# Requirement:
Your response should be a copy of each line in the listing below that includes the word "text".

===== Records supplied

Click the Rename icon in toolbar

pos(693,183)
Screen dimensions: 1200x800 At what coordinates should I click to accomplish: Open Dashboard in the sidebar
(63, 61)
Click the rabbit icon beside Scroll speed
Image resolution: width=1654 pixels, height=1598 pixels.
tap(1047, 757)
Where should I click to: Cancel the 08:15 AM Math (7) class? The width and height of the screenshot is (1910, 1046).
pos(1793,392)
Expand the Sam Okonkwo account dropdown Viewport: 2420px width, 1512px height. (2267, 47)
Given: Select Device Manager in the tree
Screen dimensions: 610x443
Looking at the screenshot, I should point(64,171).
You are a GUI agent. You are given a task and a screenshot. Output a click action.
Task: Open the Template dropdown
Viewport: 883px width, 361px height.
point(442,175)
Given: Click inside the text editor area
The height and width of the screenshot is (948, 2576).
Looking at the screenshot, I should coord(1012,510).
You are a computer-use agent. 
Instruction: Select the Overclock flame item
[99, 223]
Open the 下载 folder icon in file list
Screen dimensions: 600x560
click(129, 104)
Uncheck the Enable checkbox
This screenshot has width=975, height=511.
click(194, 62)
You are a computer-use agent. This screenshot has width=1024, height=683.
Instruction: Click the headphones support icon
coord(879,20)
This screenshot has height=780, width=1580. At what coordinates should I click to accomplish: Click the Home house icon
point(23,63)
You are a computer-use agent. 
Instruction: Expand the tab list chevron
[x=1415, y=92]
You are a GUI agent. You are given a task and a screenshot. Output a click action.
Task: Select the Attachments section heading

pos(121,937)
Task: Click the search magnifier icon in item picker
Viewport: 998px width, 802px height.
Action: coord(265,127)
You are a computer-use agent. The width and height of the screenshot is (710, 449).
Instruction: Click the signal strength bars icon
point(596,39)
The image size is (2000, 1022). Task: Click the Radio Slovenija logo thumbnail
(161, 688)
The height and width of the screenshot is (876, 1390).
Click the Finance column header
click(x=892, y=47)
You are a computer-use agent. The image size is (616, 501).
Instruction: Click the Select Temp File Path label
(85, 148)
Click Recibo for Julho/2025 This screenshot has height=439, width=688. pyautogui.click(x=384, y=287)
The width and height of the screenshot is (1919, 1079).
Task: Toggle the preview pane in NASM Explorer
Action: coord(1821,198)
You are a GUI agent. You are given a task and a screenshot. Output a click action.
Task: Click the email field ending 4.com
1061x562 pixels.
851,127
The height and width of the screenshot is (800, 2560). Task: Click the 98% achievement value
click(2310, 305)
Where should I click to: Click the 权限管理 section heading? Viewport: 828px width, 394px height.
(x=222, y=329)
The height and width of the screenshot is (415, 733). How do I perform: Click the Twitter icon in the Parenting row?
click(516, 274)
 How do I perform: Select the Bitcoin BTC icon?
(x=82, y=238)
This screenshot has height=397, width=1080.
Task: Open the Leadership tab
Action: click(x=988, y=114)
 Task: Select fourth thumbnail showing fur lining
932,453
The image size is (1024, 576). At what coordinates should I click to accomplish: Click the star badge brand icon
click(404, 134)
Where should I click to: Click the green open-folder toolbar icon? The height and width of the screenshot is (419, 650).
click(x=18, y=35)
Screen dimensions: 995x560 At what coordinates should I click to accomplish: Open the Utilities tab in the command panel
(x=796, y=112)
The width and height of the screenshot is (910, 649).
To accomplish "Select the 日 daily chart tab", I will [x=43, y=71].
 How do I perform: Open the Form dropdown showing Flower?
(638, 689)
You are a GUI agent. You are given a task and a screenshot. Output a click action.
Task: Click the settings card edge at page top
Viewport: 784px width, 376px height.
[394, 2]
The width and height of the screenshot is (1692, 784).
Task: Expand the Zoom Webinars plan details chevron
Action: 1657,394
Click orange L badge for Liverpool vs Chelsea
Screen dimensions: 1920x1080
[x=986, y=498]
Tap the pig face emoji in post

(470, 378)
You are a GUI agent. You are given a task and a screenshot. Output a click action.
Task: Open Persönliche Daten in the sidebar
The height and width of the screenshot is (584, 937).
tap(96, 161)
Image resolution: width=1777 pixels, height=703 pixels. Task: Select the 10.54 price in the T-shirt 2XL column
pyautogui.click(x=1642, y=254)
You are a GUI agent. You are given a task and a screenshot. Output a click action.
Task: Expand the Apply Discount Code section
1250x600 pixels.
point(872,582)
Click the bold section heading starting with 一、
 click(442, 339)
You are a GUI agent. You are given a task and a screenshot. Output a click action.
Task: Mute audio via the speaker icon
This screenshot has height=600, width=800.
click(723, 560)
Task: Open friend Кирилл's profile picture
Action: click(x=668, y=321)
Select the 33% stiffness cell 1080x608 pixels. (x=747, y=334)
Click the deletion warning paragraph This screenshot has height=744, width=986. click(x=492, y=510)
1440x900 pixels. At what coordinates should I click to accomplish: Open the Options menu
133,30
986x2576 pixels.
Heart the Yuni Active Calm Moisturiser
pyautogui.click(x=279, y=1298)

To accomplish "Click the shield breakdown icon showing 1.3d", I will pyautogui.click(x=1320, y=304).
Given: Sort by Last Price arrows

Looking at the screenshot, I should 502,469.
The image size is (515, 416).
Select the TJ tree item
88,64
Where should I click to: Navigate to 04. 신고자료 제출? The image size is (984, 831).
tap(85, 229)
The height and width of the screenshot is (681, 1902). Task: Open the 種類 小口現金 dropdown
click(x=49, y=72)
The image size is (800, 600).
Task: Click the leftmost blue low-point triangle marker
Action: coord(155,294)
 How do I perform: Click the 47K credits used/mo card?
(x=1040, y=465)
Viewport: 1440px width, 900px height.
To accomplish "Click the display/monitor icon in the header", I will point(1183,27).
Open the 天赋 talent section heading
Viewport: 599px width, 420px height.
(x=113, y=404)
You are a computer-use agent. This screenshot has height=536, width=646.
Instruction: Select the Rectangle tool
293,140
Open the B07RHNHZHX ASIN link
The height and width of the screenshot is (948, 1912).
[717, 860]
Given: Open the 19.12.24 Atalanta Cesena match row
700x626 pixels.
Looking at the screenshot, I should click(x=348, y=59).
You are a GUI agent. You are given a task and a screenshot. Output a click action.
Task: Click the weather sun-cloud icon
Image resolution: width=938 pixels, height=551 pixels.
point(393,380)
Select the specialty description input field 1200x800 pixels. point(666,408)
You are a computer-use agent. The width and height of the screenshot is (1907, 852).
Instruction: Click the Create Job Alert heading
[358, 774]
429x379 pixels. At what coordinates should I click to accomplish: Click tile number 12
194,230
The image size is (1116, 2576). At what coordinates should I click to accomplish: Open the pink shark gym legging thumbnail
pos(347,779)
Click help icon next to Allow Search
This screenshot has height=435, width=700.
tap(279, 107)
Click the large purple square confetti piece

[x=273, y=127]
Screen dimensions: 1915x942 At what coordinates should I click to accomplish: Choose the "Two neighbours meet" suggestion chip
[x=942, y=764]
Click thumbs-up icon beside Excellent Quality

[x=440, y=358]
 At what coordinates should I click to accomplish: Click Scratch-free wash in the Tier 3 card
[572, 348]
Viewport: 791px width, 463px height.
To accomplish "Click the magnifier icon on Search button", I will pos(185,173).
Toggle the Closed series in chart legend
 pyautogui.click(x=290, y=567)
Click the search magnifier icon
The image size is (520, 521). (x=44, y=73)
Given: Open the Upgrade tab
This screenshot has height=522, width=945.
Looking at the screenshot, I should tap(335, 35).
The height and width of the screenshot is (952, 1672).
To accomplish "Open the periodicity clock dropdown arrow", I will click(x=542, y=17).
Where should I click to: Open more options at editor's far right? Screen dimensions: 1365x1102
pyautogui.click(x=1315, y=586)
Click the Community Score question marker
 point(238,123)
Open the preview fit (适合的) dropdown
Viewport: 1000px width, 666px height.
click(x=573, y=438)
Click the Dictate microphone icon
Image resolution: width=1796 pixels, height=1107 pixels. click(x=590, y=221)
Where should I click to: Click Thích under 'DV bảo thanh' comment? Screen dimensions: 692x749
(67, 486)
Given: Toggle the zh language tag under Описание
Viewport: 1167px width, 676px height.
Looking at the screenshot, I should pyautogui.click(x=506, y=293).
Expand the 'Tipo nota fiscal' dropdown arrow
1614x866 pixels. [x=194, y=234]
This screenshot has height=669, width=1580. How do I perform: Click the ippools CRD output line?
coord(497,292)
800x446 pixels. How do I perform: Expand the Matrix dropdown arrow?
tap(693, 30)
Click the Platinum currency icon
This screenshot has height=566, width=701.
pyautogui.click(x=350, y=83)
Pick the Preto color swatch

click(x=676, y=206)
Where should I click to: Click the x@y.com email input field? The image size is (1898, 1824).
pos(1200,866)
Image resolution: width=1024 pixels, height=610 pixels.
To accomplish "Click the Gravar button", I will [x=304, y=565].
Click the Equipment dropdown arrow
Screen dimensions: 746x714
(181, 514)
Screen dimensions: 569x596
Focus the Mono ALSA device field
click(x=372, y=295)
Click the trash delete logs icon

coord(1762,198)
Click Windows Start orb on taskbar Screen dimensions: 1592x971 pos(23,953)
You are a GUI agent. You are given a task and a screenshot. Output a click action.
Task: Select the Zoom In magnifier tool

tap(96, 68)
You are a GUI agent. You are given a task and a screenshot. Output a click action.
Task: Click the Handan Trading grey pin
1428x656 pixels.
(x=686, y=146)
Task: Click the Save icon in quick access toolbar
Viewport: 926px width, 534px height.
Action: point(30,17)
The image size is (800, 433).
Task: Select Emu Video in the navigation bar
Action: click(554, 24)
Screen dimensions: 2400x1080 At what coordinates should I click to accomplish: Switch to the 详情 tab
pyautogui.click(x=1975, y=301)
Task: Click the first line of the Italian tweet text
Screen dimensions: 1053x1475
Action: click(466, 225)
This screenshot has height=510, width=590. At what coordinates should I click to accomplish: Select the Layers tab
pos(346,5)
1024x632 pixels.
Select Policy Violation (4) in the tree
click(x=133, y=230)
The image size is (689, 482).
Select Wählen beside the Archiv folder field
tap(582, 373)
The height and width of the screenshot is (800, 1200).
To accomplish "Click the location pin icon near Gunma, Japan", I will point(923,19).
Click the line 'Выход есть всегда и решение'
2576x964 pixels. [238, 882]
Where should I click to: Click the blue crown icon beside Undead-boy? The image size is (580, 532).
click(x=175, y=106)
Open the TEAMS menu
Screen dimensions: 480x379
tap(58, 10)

==========

# Result of this exercise:
Given: Click inside the text editor area
Task: Click the first line of the Italian tweet text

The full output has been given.